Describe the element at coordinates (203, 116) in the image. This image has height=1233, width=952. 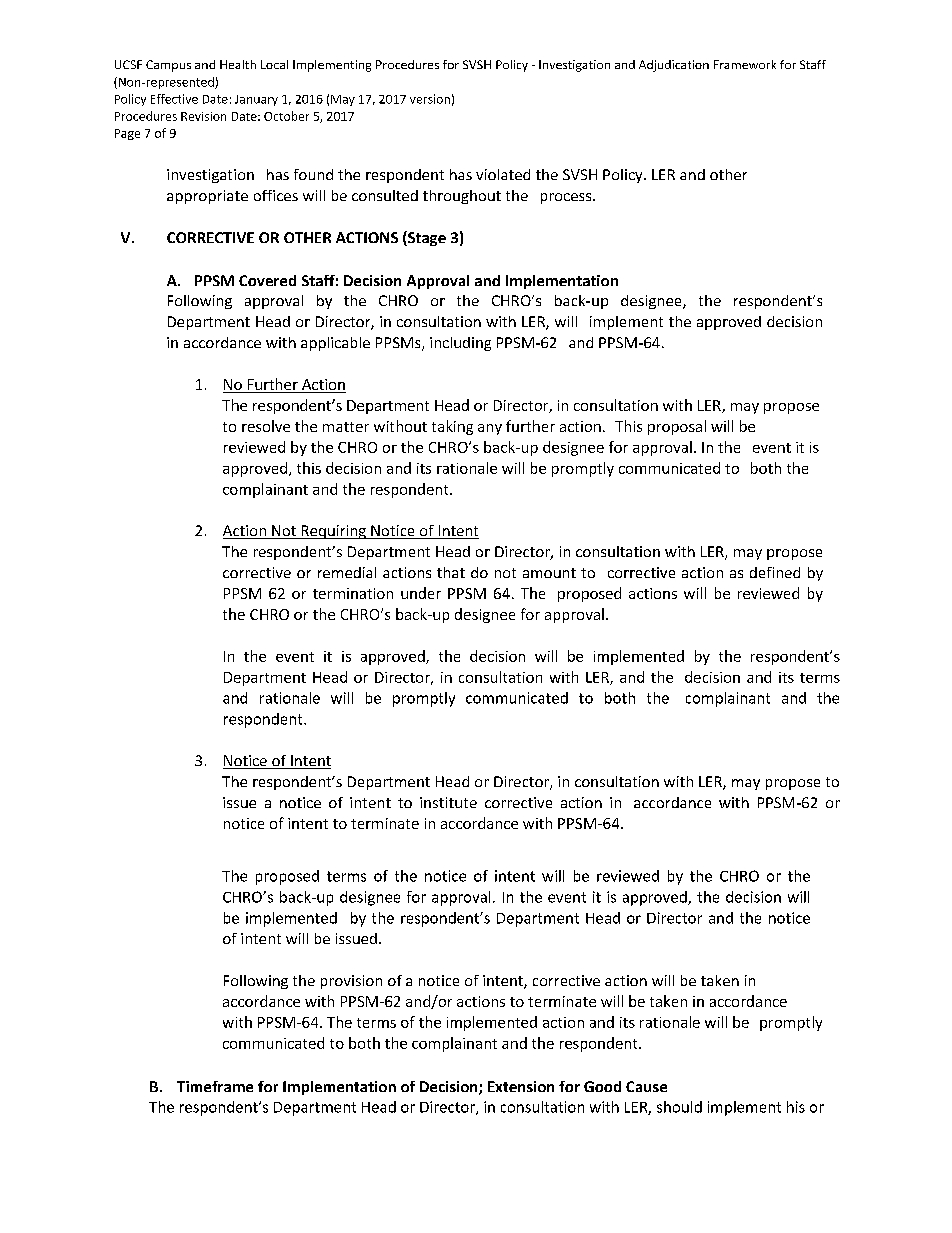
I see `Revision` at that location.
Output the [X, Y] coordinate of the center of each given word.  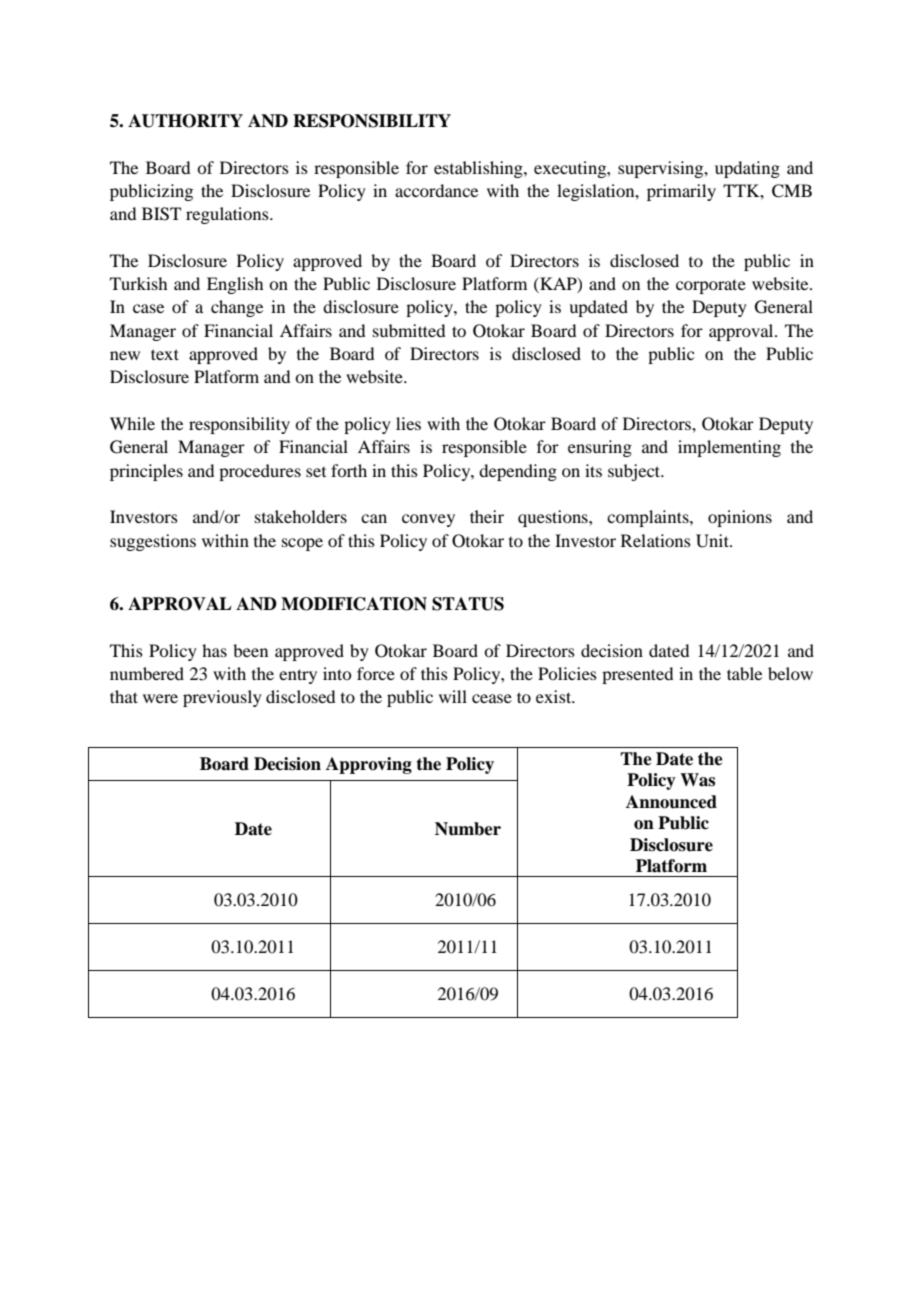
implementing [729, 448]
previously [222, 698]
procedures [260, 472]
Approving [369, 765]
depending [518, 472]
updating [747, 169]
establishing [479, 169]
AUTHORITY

────────

* _Task prompt_
Update the listing from the line with "procedures [260, 472]" through the end of the listing: change "updating" to "revising" and leave everything else in those lines unchanged.

* _Response to the exercise_
procedures [260, 472]
Approving [369, 765]
depending [518, 472]
revising [747, 169]
establishing [479, 169]
AUTHORITY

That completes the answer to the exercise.